RECORDS FOR THIS TASK:
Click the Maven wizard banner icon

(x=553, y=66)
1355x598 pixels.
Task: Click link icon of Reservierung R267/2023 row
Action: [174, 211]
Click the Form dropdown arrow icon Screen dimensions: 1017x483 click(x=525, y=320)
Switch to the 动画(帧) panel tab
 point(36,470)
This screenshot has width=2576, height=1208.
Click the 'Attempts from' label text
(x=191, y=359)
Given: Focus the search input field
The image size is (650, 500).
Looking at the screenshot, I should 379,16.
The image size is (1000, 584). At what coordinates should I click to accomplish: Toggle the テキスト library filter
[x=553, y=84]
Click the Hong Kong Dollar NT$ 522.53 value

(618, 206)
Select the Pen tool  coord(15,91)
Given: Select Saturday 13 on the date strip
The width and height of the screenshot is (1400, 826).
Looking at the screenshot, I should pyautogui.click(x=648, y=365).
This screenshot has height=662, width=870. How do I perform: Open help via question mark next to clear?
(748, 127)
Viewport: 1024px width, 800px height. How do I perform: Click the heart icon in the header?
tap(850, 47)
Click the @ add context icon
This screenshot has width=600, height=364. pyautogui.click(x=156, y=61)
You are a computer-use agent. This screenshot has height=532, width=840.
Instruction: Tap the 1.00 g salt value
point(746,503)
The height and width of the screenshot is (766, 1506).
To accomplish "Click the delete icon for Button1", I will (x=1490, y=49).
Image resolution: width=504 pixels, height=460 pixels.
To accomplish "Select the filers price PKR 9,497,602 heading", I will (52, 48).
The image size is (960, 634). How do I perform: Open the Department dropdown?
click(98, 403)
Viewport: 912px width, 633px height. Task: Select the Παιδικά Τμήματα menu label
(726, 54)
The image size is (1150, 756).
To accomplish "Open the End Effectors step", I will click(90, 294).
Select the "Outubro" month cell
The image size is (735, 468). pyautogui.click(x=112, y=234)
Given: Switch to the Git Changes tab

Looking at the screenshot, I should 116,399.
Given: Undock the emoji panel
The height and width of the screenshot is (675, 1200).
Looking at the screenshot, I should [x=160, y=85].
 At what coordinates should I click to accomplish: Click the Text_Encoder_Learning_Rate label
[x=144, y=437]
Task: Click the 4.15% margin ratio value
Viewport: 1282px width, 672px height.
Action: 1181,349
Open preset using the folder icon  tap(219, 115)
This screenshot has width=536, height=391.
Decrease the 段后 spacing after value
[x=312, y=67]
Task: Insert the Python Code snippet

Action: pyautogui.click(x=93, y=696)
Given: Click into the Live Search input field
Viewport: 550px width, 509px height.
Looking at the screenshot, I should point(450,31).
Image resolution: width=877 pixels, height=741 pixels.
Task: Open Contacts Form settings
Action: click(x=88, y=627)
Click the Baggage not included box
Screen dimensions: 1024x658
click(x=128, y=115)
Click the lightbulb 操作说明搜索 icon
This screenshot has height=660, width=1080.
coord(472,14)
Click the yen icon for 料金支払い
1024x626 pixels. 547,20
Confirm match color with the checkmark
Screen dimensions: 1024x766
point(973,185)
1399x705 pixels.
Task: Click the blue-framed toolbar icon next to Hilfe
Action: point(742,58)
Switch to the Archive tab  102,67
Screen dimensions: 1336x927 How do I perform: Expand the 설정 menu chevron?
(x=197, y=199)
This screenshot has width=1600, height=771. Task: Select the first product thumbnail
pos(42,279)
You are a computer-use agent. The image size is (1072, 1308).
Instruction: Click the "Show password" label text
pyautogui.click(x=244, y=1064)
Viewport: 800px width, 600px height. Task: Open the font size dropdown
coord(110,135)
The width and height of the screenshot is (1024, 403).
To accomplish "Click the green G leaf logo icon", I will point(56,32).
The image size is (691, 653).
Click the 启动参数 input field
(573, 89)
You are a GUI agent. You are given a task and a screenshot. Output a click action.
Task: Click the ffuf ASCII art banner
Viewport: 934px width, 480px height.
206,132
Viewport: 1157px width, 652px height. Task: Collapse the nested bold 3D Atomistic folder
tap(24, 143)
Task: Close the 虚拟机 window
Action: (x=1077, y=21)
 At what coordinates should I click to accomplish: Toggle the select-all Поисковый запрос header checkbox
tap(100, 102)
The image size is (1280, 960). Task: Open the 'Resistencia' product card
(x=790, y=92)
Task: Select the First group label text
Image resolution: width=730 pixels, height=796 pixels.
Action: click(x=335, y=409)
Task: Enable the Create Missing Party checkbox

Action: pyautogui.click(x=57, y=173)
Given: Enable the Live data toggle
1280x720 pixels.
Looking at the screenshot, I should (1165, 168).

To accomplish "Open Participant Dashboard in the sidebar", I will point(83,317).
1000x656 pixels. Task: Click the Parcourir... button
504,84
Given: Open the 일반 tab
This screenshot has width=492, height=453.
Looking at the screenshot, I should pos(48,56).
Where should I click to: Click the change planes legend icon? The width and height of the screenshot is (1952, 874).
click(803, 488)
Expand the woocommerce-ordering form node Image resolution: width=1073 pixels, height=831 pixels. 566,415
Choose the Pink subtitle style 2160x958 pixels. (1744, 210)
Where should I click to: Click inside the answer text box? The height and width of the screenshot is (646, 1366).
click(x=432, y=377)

TASK DIRECTIONS:
Would you filter the records and copy out each line containing "computer"?

SOLVED PROBLEM:
You are a computer-use agent. This screenshot has height=532, width=840.
You are a computer-use agent. The image size is (1072, 1308).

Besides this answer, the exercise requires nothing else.